All that was missing at Clontarf was the train.
When the Irish Independent told Jamie McKee (27) there was no service, he thought it was a wind-up, as dozens of other passengers walked up to an empty track.
But it wasn't April Fool's Day just yet.
"It's a real inconvenience trying to get to work, I'm going to have to get a taxi," Mr McKee said.
The nightmare continued, with taxi companies telling customers of an hour-long wait to be picked up. It was already 8.30am and most jobs started at 9am.

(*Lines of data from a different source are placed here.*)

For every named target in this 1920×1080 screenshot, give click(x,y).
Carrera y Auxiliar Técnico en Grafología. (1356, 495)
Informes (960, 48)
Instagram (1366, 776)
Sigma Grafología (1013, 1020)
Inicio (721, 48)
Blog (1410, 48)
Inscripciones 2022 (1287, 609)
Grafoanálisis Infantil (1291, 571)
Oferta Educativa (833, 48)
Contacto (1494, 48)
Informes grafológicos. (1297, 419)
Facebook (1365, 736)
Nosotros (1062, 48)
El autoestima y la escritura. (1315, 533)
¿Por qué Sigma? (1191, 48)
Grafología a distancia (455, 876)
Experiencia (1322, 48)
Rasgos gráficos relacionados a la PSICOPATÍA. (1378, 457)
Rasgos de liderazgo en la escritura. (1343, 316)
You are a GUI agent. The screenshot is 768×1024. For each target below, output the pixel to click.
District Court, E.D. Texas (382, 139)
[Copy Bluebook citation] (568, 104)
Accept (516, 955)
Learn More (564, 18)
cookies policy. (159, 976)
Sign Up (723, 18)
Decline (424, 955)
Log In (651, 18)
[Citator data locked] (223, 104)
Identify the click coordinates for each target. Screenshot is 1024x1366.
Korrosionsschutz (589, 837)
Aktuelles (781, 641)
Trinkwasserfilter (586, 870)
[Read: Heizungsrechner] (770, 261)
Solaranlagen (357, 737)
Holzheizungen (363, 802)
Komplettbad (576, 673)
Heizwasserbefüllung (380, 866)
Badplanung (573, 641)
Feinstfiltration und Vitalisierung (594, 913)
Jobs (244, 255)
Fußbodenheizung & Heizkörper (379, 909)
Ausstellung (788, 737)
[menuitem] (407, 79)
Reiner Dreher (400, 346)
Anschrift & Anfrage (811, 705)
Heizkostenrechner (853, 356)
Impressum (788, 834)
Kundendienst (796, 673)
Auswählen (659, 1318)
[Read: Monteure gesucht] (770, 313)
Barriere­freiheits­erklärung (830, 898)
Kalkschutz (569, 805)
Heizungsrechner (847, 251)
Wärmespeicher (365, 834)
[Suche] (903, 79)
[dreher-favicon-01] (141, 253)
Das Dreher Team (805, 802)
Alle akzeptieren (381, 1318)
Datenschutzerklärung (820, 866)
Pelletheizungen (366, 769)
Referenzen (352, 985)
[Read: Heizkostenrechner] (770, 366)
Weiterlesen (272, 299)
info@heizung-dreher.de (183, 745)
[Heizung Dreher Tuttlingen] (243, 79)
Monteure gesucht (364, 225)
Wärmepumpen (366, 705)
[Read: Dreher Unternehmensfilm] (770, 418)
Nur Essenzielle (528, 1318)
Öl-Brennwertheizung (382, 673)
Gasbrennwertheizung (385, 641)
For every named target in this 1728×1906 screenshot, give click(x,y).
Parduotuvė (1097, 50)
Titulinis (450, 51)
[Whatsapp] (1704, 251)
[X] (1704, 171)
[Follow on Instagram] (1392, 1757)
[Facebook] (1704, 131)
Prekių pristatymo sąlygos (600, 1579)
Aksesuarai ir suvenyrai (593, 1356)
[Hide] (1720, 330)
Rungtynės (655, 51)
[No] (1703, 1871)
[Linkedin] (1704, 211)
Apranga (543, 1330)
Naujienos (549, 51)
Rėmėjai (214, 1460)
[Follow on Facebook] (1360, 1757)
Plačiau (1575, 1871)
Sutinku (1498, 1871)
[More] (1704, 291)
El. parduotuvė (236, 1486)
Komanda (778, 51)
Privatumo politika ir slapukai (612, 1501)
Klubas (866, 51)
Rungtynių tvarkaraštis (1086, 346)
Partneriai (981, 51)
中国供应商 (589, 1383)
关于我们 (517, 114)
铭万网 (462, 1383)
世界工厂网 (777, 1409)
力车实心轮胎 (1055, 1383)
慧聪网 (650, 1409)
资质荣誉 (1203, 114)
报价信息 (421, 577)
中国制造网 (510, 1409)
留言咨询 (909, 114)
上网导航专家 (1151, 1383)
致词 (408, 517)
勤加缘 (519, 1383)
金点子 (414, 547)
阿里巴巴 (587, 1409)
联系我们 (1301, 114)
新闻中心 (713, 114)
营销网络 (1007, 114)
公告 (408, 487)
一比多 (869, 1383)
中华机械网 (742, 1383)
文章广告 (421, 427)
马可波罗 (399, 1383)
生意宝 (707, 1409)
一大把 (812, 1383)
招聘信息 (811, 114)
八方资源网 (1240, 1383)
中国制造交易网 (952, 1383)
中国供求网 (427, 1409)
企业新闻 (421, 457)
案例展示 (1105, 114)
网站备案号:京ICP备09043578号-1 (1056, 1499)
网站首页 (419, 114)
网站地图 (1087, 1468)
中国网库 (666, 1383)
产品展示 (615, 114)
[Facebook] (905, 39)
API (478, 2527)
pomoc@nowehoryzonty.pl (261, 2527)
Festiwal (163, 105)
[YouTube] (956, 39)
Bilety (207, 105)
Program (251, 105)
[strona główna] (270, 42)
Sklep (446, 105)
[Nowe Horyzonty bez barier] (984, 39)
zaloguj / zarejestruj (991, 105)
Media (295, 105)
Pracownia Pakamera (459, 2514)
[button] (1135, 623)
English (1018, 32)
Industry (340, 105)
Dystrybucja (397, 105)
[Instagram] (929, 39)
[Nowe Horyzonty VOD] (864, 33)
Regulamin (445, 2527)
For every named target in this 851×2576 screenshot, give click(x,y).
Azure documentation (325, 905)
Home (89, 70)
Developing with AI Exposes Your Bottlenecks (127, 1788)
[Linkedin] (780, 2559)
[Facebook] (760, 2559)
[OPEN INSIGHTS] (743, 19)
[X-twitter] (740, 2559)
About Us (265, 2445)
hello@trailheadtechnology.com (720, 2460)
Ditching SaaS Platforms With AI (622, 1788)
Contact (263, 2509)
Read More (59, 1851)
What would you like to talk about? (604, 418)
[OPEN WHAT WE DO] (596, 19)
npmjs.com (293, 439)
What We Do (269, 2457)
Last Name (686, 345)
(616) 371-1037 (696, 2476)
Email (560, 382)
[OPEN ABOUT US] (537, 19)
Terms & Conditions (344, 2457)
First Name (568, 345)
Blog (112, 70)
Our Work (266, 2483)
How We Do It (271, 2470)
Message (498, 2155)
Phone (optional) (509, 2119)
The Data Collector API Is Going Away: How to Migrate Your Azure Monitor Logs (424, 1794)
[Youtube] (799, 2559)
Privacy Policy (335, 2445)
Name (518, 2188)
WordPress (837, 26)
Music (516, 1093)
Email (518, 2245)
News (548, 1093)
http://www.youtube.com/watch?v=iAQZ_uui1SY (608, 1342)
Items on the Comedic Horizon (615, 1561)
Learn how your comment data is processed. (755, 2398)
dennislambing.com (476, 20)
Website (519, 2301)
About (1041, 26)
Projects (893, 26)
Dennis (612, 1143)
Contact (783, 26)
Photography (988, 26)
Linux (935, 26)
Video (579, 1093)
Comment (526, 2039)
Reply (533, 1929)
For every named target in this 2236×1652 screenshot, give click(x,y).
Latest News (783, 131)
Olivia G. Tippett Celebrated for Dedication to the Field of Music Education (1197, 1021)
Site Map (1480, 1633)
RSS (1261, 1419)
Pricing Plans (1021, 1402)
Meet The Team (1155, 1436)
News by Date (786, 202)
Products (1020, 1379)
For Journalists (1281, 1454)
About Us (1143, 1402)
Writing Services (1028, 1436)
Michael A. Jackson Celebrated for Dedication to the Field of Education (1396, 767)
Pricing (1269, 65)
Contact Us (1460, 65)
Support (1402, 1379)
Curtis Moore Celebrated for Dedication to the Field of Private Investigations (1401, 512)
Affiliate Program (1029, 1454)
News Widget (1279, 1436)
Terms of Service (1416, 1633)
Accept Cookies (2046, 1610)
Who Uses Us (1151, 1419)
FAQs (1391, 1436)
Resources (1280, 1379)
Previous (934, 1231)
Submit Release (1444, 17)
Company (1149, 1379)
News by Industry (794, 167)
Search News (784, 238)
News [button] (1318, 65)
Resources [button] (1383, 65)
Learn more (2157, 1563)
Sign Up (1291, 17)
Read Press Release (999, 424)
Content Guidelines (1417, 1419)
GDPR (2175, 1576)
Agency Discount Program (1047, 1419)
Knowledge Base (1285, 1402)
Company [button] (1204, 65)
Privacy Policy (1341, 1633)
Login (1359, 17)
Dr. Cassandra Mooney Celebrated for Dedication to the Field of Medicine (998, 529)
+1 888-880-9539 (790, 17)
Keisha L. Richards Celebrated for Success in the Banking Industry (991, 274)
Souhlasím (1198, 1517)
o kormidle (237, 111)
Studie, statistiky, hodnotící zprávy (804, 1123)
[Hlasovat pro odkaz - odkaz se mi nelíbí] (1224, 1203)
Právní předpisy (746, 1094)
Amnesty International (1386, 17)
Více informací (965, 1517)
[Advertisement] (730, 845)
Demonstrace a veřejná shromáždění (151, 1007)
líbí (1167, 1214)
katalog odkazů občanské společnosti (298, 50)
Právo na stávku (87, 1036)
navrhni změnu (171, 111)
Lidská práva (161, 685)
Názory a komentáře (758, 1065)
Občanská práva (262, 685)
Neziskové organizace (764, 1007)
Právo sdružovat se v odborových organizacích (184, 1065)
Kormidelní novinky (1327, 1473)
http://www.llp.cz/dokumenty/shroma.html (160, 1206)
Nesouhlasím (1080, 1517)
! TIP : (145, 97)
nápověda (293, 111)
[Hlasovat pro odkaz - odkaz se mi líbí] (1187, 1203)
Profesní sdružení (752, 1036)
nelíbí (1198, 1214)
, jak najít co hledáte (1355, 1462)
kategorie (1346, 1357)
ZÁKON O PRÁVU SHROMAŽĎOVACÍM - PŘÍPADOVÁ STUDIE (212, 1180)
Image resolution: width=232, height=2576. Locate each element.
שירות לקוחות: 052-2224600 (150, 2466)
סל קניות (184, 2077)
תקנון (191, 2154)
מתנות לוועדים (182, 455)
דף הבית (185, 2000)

Daisy Miles-Thomas (29) was trying to get from Clontarf to Blackrock for work - pretty straightforward when the Dart line is running - and was in a similar frenzy.
"It's a real trek. I can't get a bus, I can't get a Dart and if I get a taxi, I won't get reimbursed," she said.
"I'm going to be late, and will have to make up the hours. I actually don't know how I'm going to get to work."
Outside the station, five Bus Éireann drivers stood together, brandishing placards with a request that was duly accepted by their Irish Rail colleagues.
"Support our struggle... don't drive your train today."
Similar requests were asked of the Dublin Bus drivers.
Meanwhile, without any public transport on the roads, private cars crawled bumper to bumper in every direction into the city. Barry Sweeney (47) was one of a group of commuters stood at a bus stop opposite a Dublin Bus depot, watching the tailbacks get worse and worse.
"I'm just going to walk," he said. His journey was to Dawson Street - 7.3km and an hour and 20 minute journey on foot, according to Google Maps.
He had some sympathy for the industrial action, but could not understand why there was no notice given. "I'm stranded otherwise," Mr Sweeney said. "I'm in support of unions, it's just I guess the flash nature of it all.
"Top executives aren't going to be as affected by it, it's the ordinary people."
Dublin Bus and Irish Rail drivers insisted their action was not a strike, but a secondary picket. But to the commuters hours late for work, did the wording of it really matter?